Instructions to follow: Each line containing the word "Vintage" must be copied from the material below.

*** Entries provided Section Begins ***

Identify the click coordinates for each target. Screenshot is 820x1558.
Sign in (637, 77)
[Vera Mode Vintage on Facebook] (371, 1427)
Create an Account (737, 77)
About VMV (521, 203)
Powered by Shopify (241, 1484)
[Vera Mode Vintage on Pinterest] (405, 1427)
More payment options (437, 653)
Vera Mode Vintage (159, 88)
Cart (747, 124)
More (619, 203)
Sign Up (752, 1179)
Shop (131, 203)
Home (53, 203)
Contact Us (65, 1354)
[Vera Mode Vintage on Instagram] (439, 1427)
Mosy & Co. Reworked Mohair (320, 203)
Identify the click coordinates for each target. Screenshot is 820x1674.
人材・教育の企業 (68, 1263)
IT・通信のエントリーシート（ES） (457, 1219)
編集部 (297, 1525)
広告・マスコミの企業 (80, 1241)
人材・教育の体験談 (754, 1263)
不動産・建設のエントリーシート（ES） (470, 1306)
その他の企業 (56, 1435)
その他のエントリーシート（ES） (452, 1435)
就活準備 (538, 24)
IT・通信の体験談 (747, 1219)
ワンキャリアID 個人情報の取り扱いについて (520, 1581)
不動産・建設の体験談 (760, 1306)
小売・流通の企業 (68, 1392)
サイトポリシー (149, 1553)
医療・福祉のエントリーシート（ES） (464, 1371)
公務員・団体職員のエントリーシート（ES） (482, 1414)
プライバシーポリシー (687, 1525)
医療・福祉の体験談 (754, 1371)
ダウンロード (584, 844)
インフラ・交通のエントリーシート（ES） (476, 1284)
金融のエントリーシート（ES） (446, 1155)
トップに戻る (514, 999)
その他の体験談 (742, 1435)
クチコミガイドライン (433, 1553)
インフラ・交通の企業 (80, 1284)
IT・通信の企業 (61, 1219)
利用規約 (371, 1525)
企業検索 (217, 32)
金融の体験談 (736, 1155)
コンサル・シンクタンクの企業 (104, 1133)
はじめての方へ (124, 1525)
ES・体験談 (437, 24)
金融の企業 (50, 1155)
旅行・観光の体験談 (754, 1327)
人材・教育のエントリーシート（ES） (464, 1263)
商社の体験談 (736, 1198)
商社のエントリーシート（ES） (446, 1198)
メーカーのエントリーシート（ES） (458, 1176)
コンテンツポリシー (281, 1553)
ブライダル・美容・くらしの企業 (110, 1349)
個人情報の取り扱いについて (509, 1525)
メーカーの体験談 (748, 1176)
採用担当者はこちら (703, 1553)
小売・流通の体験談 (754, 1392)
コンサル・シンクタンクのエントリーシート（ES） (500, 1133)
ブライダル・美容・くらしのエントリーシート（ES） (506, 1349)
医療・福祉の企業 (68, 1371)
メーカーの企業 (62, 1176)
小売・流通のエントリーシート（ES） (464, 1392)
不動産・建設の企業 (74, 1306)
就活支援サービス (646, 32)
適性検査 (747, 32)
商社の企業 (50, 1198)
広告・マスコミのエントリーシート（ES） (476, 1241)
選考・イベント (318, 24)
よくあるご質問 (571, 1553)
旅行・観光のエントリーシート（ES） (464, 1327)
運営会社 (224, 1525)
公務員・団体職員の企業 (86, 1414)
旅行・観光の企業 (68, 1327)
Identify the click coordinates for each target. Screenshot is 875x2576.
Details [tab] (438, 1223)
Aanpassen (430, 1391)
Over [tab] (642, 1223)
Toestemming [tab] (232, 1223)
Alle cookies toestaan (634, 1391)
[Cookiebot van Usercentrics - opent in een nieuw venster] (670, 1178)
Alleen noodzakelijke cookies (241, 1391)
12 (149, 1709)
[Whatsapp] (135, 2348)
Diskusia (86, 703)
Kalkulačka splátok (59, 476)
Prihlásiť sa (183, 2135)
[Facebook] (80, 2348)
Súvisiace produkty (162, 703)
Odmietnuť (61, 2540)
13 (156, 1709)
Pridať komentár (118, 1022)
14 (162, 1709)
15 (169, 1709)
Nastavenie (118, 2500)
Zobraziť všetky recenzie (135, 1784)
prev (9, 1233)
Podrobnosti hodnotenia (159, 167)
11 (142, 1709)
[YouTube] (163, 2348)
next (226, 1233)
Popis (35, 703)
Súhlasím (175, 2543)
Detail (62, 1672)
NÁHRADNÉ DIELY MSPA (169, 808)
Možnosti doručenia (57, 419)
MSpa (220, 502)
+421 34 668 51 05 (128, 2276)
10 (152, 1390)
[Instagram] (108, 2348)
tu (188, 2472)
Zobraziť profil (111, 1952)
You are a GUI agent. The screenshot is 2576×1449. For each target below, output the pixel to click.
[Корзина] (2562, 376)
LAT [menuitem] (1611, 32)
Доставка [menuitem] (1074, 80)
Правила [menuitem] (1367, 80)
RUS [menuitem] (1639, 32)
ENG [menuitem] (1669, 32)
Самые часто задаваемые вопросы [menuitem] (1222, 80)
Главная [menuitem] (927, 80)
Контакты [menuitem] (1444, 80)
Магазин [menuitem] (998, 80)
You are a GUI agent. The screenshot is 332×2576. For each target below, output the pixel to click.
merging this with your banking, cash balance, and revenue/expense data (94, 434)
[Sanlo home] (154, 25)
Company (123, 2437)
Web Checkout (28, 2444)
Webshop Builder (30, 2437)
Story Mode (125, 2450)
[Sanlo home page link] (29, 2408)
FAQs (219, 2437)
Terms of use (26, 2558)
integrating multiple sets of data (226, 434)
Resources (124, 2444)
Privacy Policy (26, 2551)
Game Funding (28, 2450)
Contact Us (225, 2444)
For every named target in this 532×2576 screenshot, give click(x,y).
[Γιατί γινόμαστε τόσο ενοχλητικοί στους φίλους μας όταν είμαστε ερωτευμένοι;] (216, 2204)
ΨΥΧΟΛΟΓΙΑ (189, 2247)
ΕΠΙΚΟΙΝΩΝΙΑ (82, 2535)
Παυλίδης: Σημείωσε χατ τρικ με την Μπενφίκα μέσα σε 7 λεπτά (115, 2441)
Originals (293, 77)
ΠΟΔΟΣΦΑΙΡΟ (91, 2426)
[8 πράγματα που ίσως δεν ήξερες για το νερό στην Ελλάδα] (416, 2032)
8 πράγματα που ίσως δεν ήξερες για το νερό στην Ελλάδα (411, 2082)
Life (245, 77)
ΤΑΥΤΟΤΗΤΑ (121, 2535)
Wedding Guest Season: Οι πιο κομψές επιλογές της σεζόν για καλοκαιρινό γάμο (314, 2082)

*** Entries provided Section Ends ***

Response to the exercise:
[Vera Mode Vintage on Facebook] (371, 1427)
[Vera Mode Vintage on Pinterest] (405, 1427)
Vera Mode Vintage (159, 88)
[Vera Mode Vintage on Instagram] (439, 1427)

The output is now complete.